必要な作業
次のすべての項目の各行を、一字も変えずにそのまま出力してください。

データセットの項目
------------------------------------------------------------------------

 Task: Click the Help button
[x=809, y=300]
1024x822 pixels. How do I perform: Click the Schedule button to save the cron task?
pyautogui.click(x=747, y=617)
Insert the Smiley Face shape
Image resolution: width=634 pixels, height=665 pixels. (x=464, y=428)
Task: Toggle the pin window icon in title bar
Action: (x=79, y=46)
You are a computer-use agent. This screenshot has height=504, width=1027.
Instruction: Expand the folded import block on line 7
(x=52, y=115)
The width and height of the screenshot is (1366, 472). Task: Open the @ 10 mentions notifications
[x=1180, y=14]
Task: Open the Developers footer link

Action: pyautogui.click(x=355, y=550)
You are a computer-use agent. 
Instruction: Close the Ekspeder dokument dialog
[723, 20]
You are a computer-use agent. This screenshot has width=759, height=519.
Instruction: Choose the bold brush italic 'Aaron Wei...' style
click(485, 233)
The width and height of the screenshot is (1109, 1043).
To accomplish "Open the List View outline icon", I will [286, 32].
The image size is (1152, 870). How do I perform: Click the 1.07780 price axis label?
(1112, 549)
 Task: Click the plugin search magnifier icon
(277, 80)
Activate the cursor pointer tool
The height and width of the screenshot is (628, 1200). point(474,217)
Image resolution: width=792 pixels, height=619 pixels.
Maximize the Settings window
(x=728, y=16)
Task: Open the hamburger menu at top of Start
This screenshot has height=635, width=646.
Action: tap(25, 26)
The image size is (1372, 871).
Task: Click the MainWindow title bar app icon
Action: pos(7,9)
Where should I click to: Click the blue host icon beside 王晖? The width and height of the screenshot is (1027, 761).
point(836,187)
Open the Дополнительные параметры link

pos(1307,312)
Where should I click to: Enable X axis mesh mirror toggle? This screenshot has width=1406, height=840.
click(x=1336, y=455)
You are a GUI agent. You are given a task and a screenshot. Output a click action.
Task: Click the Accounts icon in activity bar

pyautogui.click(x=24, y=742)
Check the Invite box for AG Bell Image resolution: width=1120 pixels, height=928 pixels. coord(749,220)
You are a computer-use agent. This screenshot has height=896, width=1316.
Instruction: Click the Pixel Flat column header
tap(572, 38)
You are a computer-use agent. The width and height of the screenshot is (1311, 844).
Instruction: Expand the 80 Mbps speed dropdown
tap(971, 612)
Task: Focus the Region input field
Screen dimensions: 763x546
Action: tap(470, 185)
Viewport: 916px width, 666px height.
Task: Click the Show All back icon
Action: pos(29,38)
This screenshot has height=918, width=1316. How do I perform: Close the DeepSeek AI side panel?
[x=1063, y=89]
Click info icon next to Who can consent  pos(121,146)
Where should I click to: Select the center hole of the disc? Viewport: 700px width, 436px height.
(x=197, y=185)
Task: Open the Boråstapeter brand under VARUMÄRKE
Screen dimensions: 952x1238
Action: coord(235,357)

------------------------------------------------------------------------

解答
 Task: Click the Help button
[x=809, y=300]
1024x822 pixels. How do I perform: Click the Schedule button to save the cron task?
pyautogui.click(x=747, y=617)
Insert the Smiley Face shape
Image resolution: width=634 pixels, height=665 pixels. (x=464, y=428)
Task: Toggle the pin window icon in title bar
Action: (x=79, y=46)
You are a computer-use agent. This screenshot has height=504, width=1027.
Instruction: Expand the folded import block on line 7
(x=52, y=115)
The width and height of the screenshot is (1366, 472). Task: Open the @ 10 mentions notifications
[x=1180, y=14]
Task: Open the Developers footer link

Action: pyautogui.click(x=355, y=550)
You are a computer-use agent. 
Instruction: Close the Ekspeder dokument dialog
[723, 20]
You are a computer-use agent. This screenshot has width=759, height=519.
Instruction: Choose the bold brush italic 'Aaron Wei...' style
click(485, 233)
The width and height of the screenshot is (1109, 1043).
To accomplish "Open the List View outline icon", I will [286, 32].
The image size is (1152, 870). How do I perform: Click the 1.07780 price axis label?
(1112, 549)
 Task: Click the plugin search magnifier icon
(277, 80)
Activate the cursor pointer tool
The height and width of the screenshot is (628, 1200). point(474,217)
Image resolution: width=792 pixels, height=619 pixels.
Maximize the Settings window
(x=728, y=16)
Task: Open the hamburger menu at top of Start
This screenshot has height=635, width=646.
Action: tap(25, 26)
The image size is (1372, 871).
Task: Click the MainWindow title bar app icon
Action: pos(7,9)
Where should I click to: Click the blue host icon beside 王晖? The width and height of the screenshot is (1027, 761).
point(836,187)
Open the Дополнительные параметры link

pos(1307,312)
Where should I click to: Enable X axis mesh mirror toggle? This screenshot has width=1406, height=840.
click(x=1336, y=455)
You are a GUI agent. You are given a task and a screenshot. Output a click action.
Task: Click the Accounts icon in activity bar

pyautogui.click(x=24, y=742)
Check the Invite box for AG Bell Image resolution: width=1120 pixels, height=928 pixels. coord(749,220)
You are a computer-use agent. This screenshot has height=896, width=1316.
Instruction: Click the Pixel Flat column header
tap(572, 38)
You are a computer-use agent. The width and height of the screenshot is (1311, 844).
Instruction: Expand the 80 Mbps speed dropdown
tap(971, 612)
Task: Focus the Region input field
Screen dimensions: 763x546
Action: tap(470, 185)
Viewport: 916px width, 666px height.
Task: Click the Show All back icon
Action: pos(29,38)
This screenshot has height=918, width=1316. How do I perform: Close the DeepSeek AI side panel?
[x=1063, y=89]
Click info icon next to Who can consent  pos(121,146)
Where should I click to: Select the center hole of the disc? Viewport: 700px width, 436px height.
(x=197, y=185)
Task: Open the Boråstapeter brand under VARUMÄRKE
Screen dimensions: 952x1238
Action: coord(235,357)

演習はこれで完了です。